5 AP : avant le présent.
π- Et maintenant…
La prochaine étape va consister en l’actualisation de la description fine de chacun des dolmens et à identifier d’éventuelles dégradations ou risques de dégradations par comparaison avec les fiches d’inventaire originales.
La description fine consiste à mesurer chaque élément du dolmen dans les trois dimensions, y compris le tumulus, à photographier prise les détails significatifs, à donner vues d’ensemble (un pilote de drone expérimenté serait d’un grand secours pour cela) et, en fin, rédiger le compte-rendu de complément de fiche d’inventaire.
Dans le même temps, il serait intéressant de commencer à nettoyer régulièrement les broussailles et les déchets de chaque dolmen pour faciliter l’observation à intervalles réguliers de leur état.
Comme on le devine, il y a largement de quoi être occupé sur une longue période. Nous serions très heureux de partager notre connaissance des dolmens et ce gros chantier avec les Lussassois que l’aventure tenterait.Toutes les bonnes volontés sont les bienvenues.
Tous les dolmens découverts à Lussas se trouvent dans la zone des Gras. La difficulté à pénétrer cette vaste zone ne favorise pas la recherche de nouveaux dolmens, mais laisse planer l’idée qu’il pourrait en rester quelques uns à découvrir…
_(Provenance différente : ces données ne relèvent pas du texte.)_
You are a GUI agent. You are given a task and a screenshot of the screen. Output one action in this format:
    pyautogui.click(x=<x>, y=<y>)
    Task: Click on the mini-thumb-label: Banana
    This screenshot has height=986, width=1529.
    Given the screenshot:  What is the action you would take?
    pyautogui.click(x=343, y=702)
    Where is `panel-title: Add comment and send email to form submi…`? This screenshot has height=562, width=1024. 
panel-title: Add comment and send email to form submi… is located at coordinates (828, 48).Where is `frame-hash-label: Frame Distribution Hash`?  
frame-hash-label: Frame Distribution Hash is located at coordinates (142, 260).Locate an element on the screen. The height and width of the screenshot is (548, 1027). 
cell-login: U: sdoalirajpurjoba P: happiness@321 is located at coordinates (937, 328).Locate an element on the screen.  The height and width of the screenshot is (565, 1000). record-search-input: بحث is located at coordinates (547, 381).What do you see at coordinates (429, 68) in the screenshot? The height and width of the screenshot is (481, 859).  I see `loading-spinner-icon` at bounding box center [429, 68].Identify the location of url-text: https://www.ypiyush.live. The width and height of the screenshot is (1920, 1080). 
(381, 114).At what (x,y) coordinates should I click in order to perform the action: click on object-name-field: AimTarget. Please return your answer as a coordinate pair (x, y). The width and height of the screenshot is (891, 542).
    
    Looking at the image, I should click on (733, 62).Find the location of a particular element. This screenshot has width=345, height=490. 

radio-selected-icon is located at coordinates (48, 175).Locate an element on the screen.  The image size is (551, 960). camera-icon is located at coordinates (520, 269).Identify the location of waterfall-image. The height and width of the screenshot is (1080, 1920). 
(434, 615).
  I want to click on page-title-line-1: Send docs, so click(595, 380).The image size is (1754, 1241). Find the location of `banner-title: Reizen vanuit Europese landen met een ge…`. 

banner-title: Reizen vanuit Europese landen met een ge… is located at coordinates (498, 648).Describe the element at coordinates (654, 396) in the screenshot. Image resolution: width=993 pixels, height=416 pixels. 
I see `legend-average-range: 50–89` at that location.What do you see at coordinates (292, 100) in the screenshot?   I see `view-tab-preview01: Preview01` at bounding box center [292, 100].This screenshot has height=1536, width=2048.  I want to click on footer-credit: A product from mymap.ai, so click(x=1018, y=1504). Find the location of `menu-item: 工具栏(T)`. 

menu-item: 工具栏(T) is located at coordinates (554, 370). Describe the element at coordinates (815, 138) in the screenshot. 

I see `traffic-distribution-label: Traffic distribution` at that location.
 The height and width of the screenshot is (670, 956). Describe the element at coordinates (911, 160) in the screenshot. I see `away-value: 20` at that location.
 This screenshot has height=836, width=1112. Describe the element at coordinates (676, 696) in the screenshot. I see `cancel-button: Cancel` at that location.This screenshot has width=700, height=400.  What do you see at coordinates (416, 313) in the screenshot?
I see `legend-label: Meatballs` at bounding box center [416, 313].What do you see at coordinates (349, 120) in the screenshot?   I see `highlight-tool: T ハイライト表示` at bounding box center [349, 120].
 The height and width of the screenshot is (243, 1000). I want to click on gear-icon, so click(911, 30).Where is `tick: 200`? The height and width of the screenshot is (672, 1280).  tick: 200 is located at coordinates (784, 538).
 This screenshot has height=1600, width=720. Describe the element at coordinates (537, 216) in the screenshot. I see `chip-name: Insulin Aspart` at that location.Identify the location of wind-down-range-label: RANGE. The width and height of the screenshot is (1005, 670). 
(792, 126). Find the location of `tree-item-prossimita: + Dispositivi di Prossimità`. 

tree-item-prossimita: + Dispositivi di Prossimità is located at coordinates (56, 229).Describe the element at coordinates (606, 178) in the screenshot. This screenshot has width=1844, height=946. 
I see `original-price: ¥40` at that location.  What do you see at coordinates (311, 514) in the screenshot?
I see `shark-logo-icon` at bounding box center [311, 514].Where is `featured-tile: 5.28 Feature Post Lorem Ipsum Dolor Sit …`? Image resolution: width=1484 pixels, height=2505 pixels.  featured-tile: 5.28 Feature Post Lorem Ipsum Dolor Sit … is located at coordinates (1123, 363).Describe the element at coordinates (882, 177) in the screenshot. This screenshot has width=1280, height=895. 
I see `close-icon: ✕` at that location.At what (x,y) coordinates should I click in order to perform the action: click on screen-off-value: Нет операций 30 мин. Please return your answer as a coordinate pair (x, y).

En conclusion, les Lussassois possèdent un patrimoine archéologique important qui mérite d’être mieux connu et surtout protégé. N’hésitez pas à nous contacter au pour parler plus en détail des dolmens et des travaux à réaliser.
Encadré : Qu’est-ce qu’un dolmen Lussassois ?
Les dolmens (table de pierre en breton) lussassois sont des monuments funéraires collectifs construits dans les calcaires durs du jurassique supérieur du plateau des Gras. Ils sont constitués d’une chambre encadrée par deux plaques de pierre verticales parallèles, les montants. Ceux-ci prennent appui de part et d’autre sur une autre plaque perpendiculaire de même nature appelé chevet. L’ensemble est recouvert par une quatrième plaque de pierre, la table. La quatrième face, est celle de la fermeture par une plaque de plus faible dimension permettant l’entrée des défunts. Cette construction est recouverte de pierres, le tumulus. L’ensemble tumulus-dolmen, est également appelé dolmen.
Les calcaires de la zone des Gras ont la particularité de se déliter en plaques de quelques dizaines de centimètres d’épaisseur bien adaptés à la construction des dolmens. Au fil du temps, sous l’action de l'eau de pluie enrichie en dioxyde de carbone les plaques de calcaires se dégradent fortement surtout en cas d’absence de la table.